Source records
════════════════════
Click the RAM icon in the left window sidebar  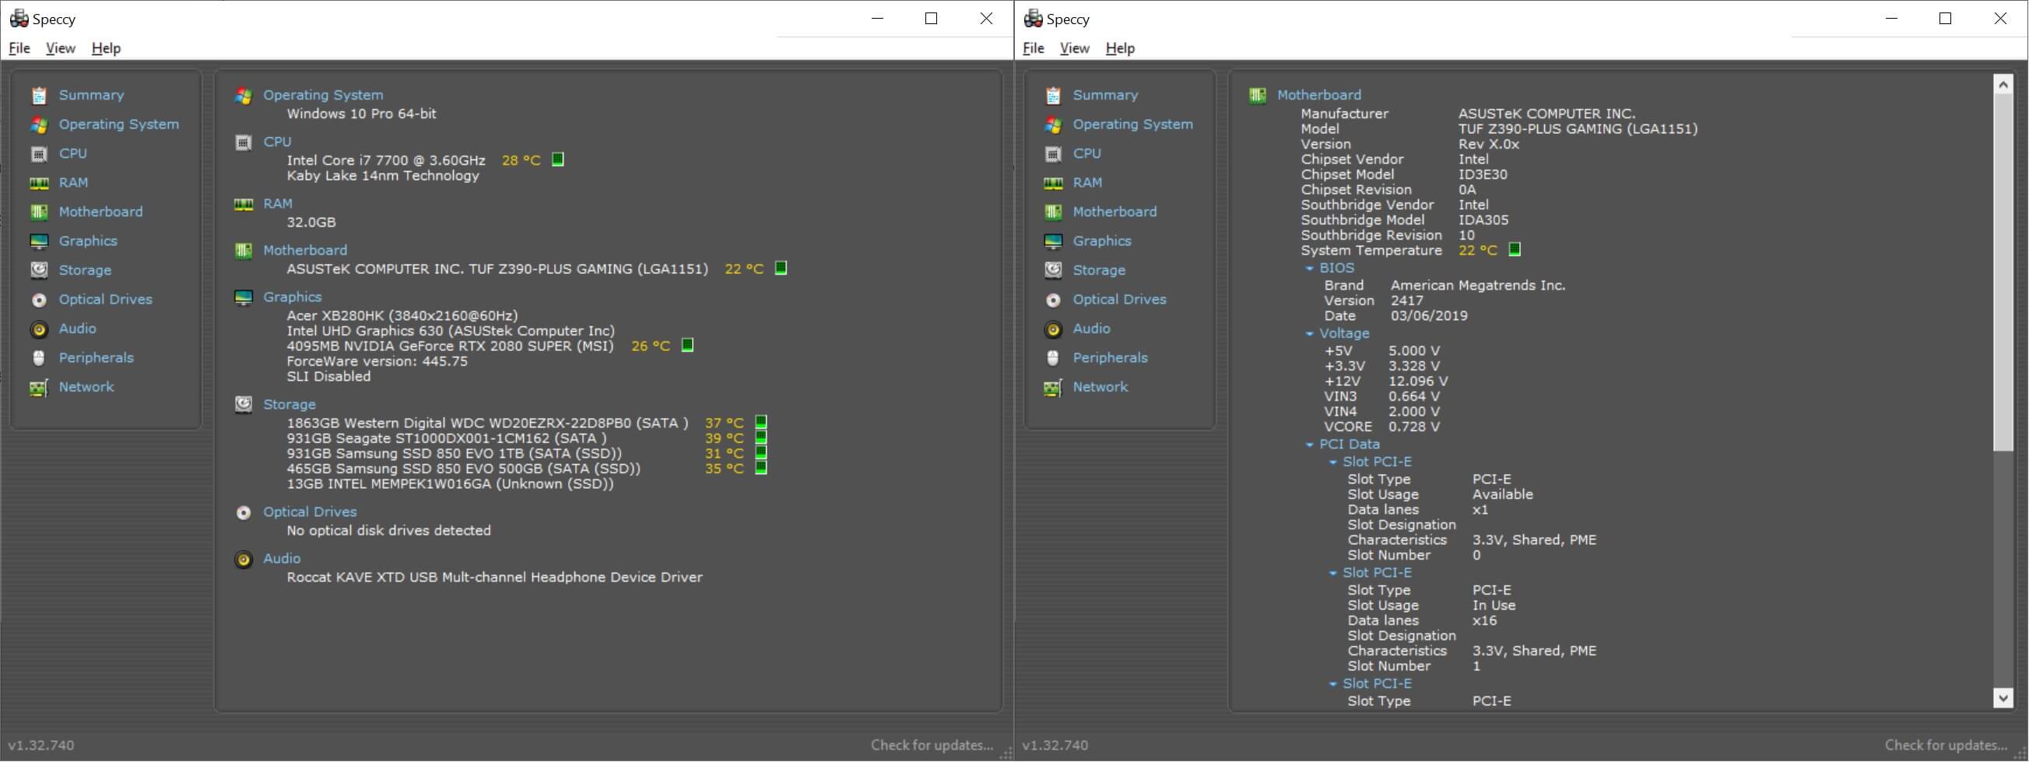[x=39, y=183]
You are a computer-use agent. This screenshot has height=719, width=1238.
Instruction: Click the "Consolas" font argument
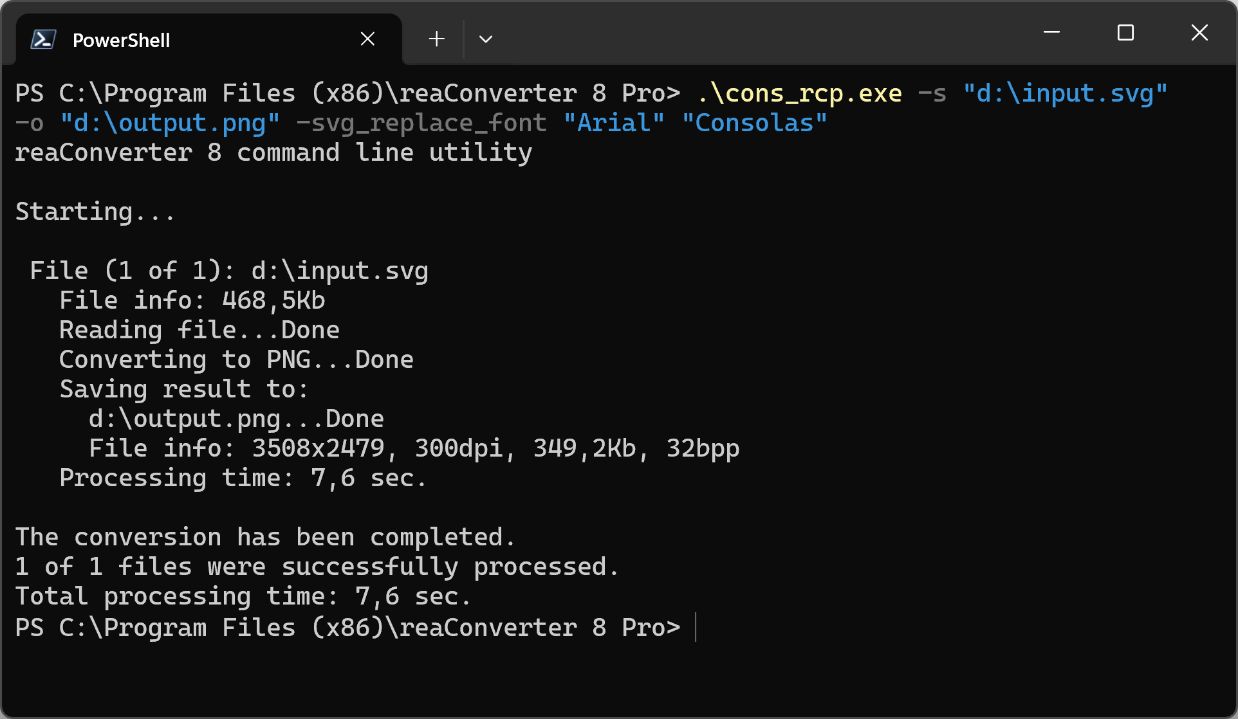(754, 123)
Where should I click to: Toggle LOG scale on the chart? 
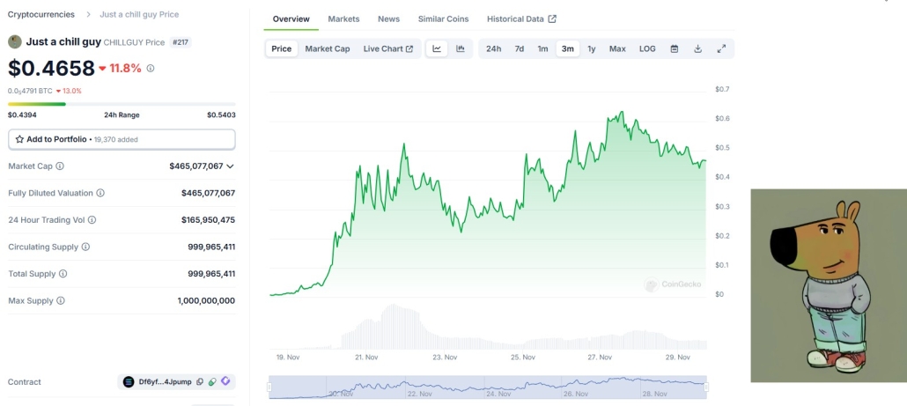click(647, 48)
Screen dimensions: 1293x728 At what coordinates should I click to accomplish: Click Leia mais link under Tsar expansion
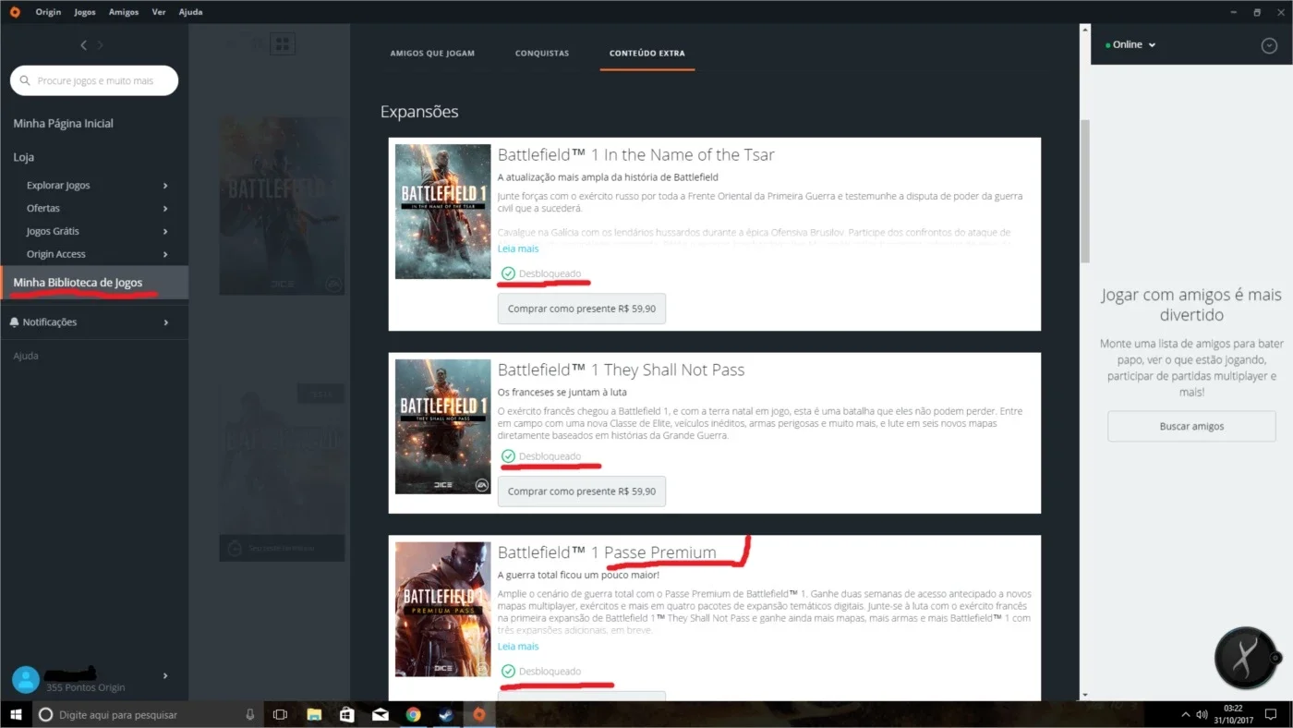pos(518,249)
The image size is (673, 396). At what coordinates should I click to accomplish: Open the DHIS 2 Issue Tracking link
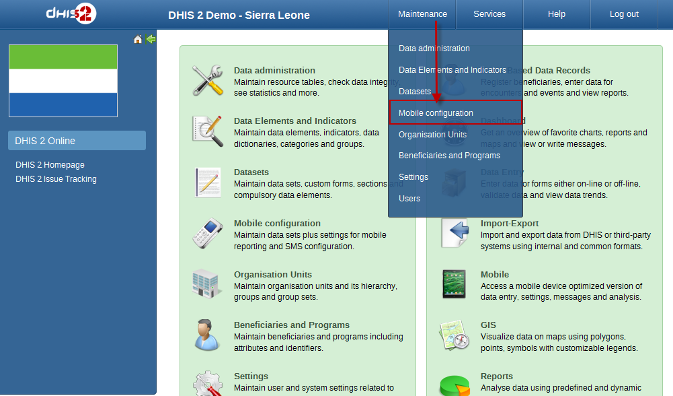[56, 179]
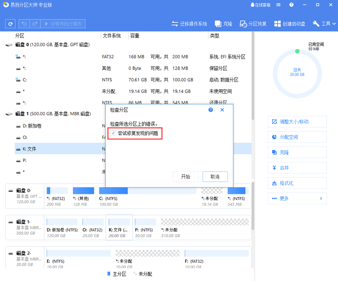Viewport: 338px width, 281px height.
Task: Click the title bar help icon
Action: (x=291, y=4)
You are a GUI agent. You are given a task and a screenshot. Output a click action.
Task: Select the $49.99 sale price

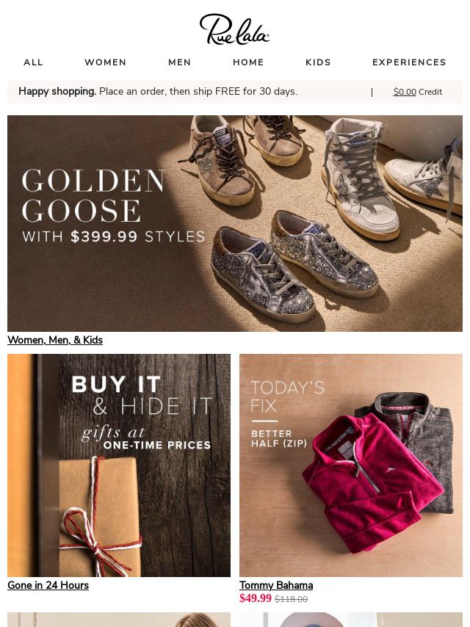click(256, 598)
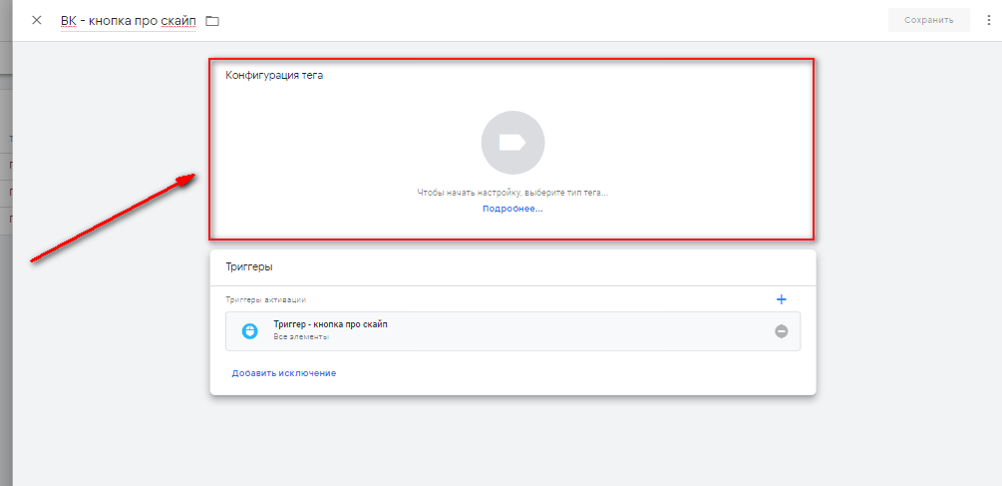Viewport: 1002px width, 486px height.
Task: Edit the tag name ВК - кнопка про скайп
Action: (x=129, y=21)
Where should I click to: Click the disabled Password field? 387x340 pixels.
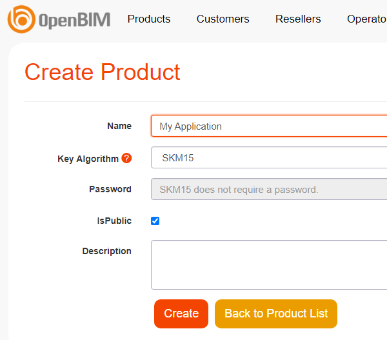(268, 190)
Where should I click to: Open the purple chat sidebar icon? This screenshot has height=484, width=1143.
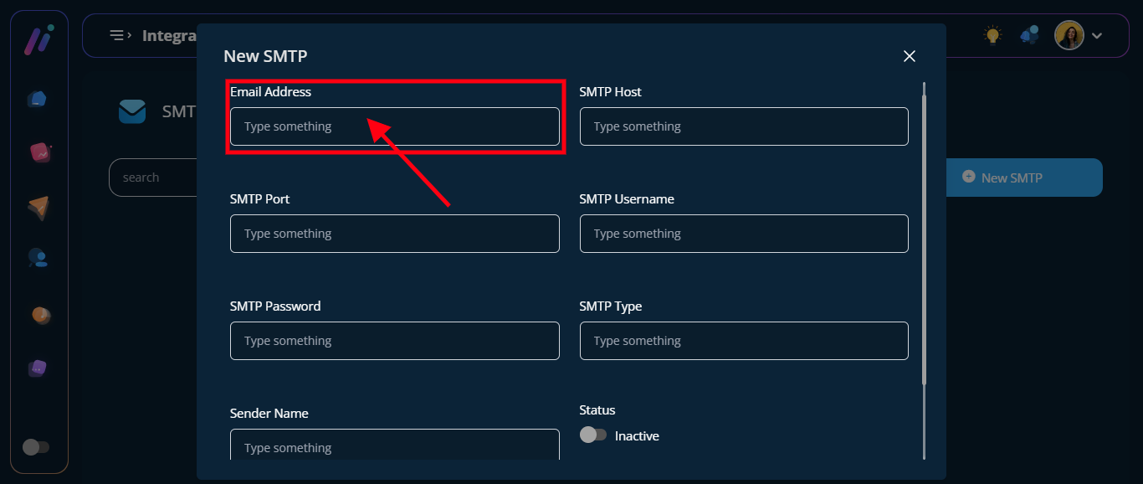[x=38, y=368]
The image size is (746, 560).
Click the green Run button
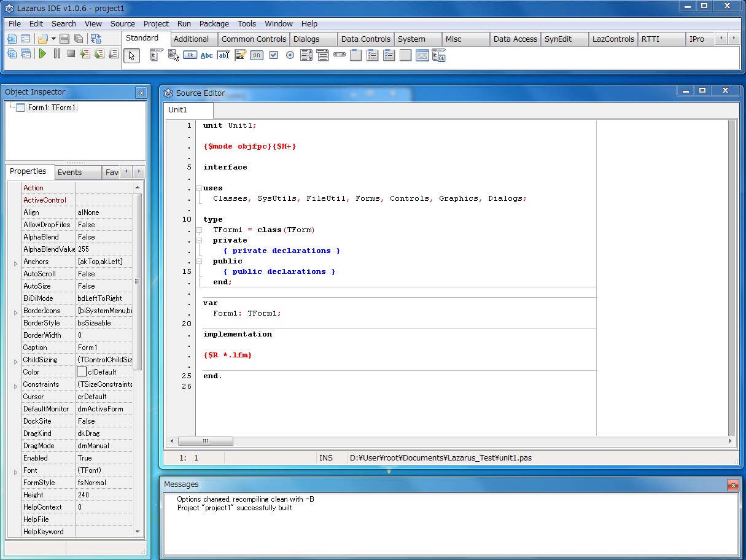(x=42, y=54)
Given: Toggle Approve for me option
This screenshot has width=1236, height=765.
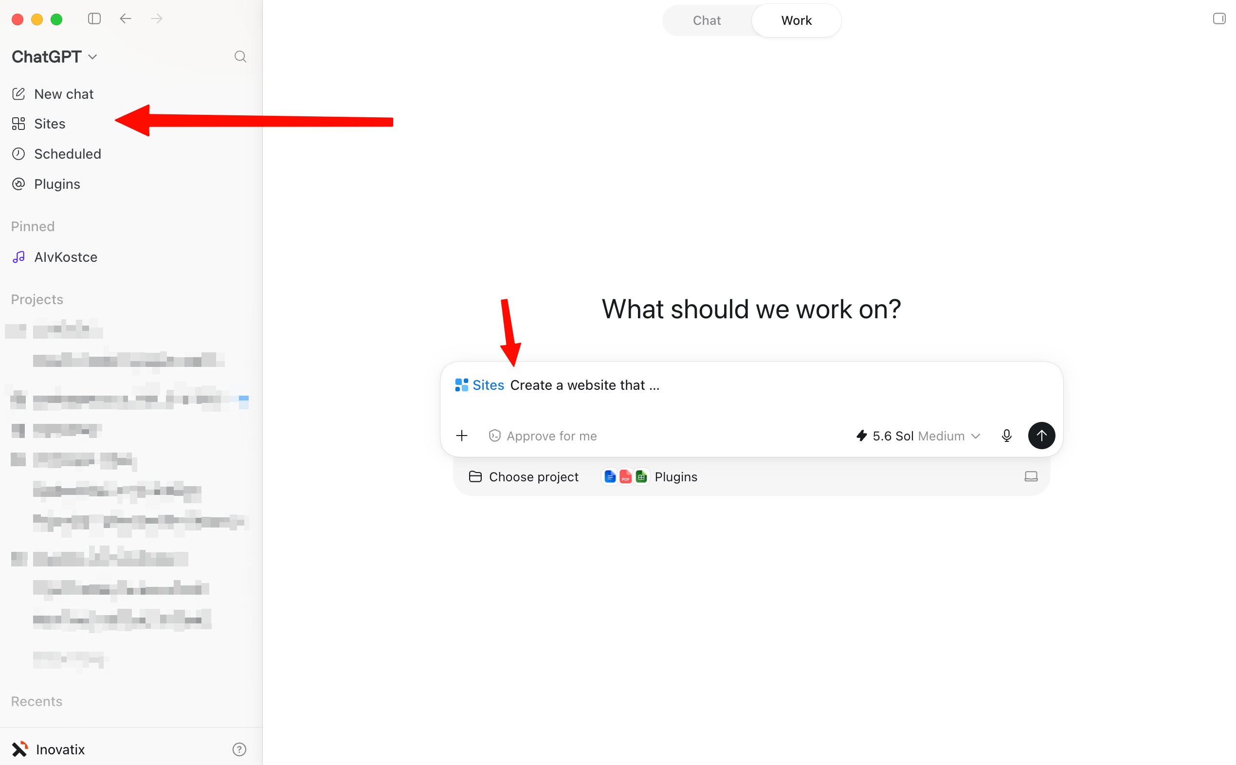Looking at the screenshot, I should point(542,436).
════════════════════
**Work to be completed**
What lines above mention "agent"? Copy each one.

**Answer for the task**
You are a computer-use agent. This screenshot has height=719, width=1238.
You are a GUI agent. You are given a task and a screenshot. Output a click action.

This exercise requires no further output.